YOUR ASSIGNMENT
Would you please copy each line of the listing that mentions "will"?

[DATA EXTRACT — start]

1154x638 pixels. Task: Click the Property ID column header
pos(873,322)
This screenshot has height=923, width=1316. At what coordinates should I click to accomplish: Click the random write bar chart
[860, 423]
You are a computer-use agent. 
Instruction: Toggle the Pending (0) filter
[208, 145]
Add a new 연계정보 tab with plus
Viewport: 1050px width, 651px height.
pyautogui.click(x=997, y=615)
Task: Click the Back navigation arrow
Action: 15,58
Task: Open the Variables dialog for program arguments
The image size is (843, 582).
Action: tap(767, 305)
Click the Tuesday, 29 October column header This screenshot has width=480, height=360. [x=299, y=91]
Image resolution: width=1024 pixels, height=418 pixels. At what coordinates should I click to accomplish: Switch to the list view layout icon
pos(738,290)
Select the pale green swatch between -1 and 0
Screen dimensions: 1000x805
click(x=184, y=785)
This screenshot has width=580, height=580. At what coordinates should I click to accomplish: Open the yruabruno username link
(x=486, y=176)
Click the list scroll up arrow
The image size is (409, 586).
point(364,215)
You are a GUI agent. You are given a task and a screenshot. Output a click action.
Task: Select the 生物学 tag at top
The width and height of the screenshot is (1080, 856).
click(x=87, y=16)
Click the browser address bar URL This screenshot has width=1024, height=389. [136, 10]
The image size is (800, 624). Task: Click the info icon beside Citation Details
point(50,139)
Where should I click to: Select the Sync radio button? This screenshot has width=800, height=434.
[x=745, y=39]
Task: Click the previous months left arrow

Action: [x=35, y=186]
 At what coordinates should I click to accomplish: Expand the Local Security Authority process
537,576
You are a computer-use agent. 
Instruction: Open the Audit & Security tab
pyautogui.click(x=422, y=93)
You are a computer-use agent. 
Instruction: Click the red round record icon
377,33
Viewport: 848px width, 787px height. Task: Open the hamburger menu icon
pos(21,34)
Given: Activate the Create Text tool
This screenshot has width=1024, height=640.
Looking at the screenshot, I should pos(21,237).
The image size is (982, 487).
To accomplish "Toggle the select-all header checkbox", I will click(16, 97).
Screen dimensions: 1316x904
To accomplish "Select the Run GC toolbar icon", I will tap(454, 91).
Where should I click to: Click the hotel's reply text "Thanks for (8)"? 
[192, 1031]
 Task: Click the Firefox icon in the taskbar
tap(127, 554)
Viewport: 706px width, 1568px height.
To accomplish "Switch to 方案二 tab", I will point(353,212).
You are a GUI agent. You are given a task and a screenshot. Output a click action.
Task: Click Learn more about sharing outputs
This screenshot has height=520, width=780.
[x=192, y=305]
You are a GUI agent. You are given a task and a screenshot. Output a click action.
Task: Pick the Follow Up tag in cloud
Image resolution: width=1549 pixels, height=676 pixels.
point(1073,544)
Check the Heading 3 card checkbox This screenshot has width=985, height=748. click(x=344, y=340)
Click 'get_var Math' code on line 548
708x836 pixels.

[DATA EXTRACT — finish]

TASK SOLUTION
To accomplish "Toggle the select-all header checkbox", I will click(16, 97).
To accomplish "Select the Run GC toolbar icon", I will tap(454, 91).
To accomplish "Switch to 方案二 tab", I will point(353,212).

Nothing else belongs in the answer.